States get chance to make their case on Medicaid

AP News

3/28/2012 3:07:44 AM - AP News

States are complaining that the U.S. government made them a health care offer they can't refuse _ but they'd sure like to.

And on a doubly busy Wednesday ending three days of hearings, the Supreme Court has another issue to consider: If justices throw out a key piece of the health care law, should they keep the rest of it?

First up, the question of what to do if the court rules unconstitutional the requirement that people have insurance or pay a fine.

The main arguments:

_ Challengers say throw the whole law out. They argue that the hundreds of provisions all relate to its central mission _ providing affordable health insurance to all without overburdening taxpayers. Without the mandate to spread the risk and raise additional financing from premiums, they say, that mission collapses.

_ The Obama administration says much of the law should be left standing. But it says some parts do depend on the insurance mandate and would have to be tossed out: rules that insurers can't turn away the old or sick or charge them too much.

_ The justices appointed a Washington lawyer to argue a third position, that the rest of the law should survive unchanged. Congress wouldn't want the sick to pay more or be denied coverage, this argument goes, even without the insurance mandate.

(Data to examine):

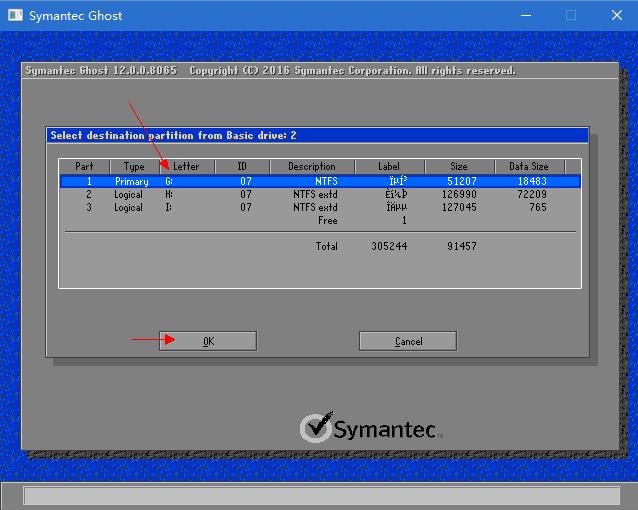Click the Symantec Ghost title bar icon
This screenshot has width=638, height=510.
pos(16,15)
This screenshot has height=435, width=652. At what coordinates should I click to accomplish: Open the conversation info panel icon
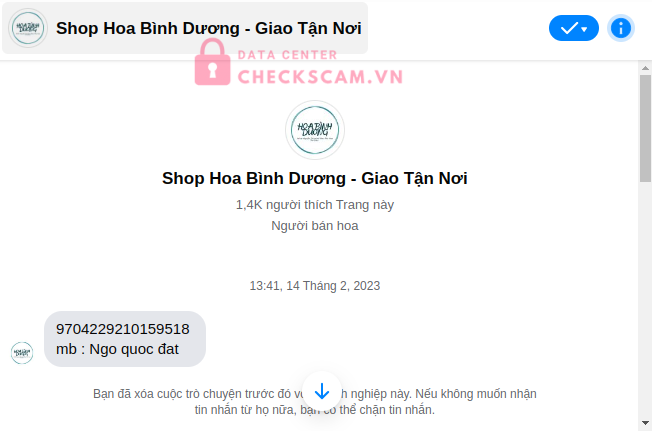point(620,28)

---

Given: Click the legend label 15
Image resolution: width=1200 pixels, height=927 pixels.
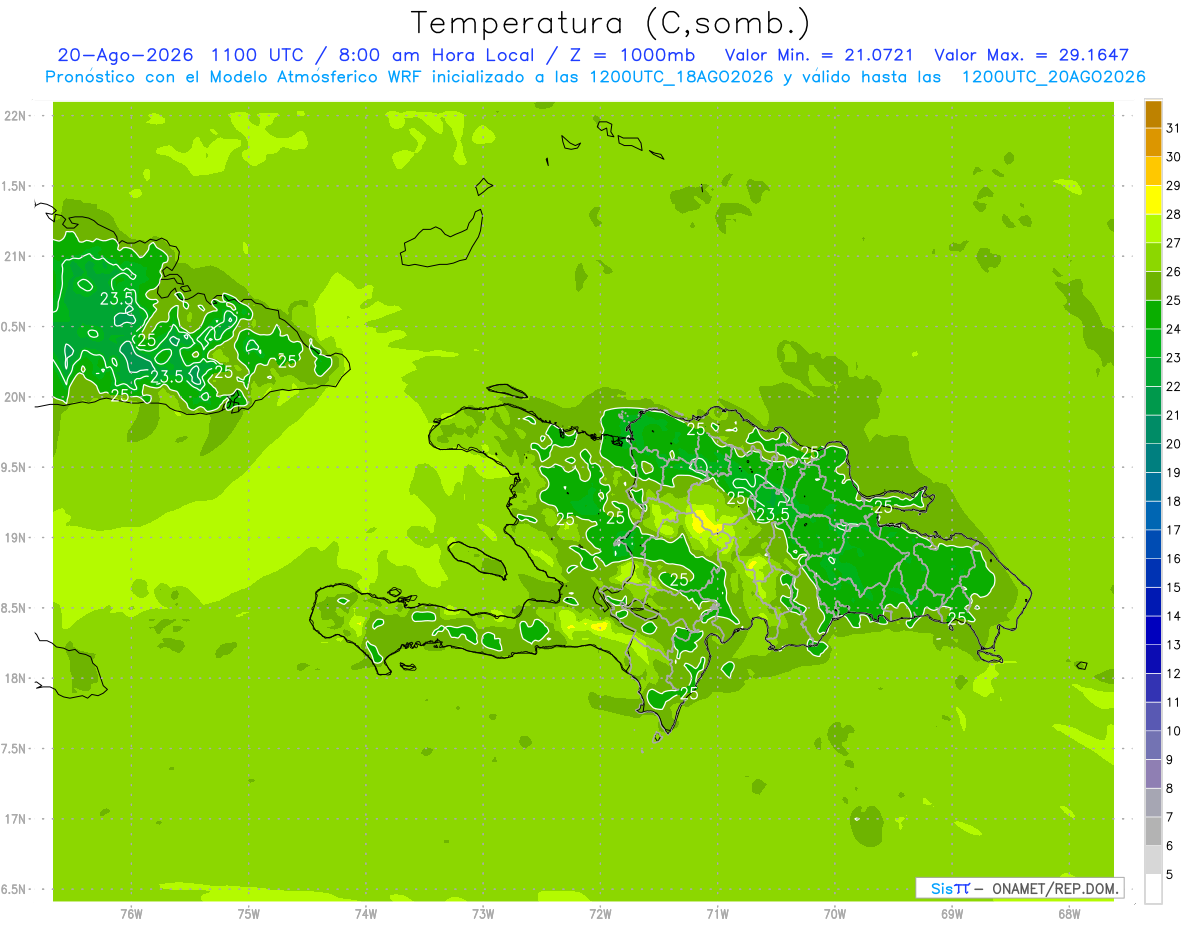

(Requirement A): In the news article about the Supreme Court health care hearings, what position was the Washington lawyer appointed by the justices asked to argue?
(Requirement B): Continue the news article about the Supreme Court health care hearings from where it stops.

(Exercise result A): That the rest of the health care law should survive unchanged.

(Exercise result B):
Next, the court hears from 26 states saying Congress is coercing them into accepting the law's major expansion of the Medicaid program for the poor.

The main arguments:

_ The states say their only way out is to leave the Medicaid program completely and lose all the federal money it brings, something they can't afford to do. But they say they can't bear the cost of expanding their Medicaid rolls, either. They argue the health care law goes beyond any existing state-federal programs because of its size and the sweep of its rules.

_ The Obama administration says the U.S. has the power to decide what strings go with money it sends to states. Changing that would endanger other state-federal programs, it argues. And the government says it, not the states, will bear all but a small slice of the added cost.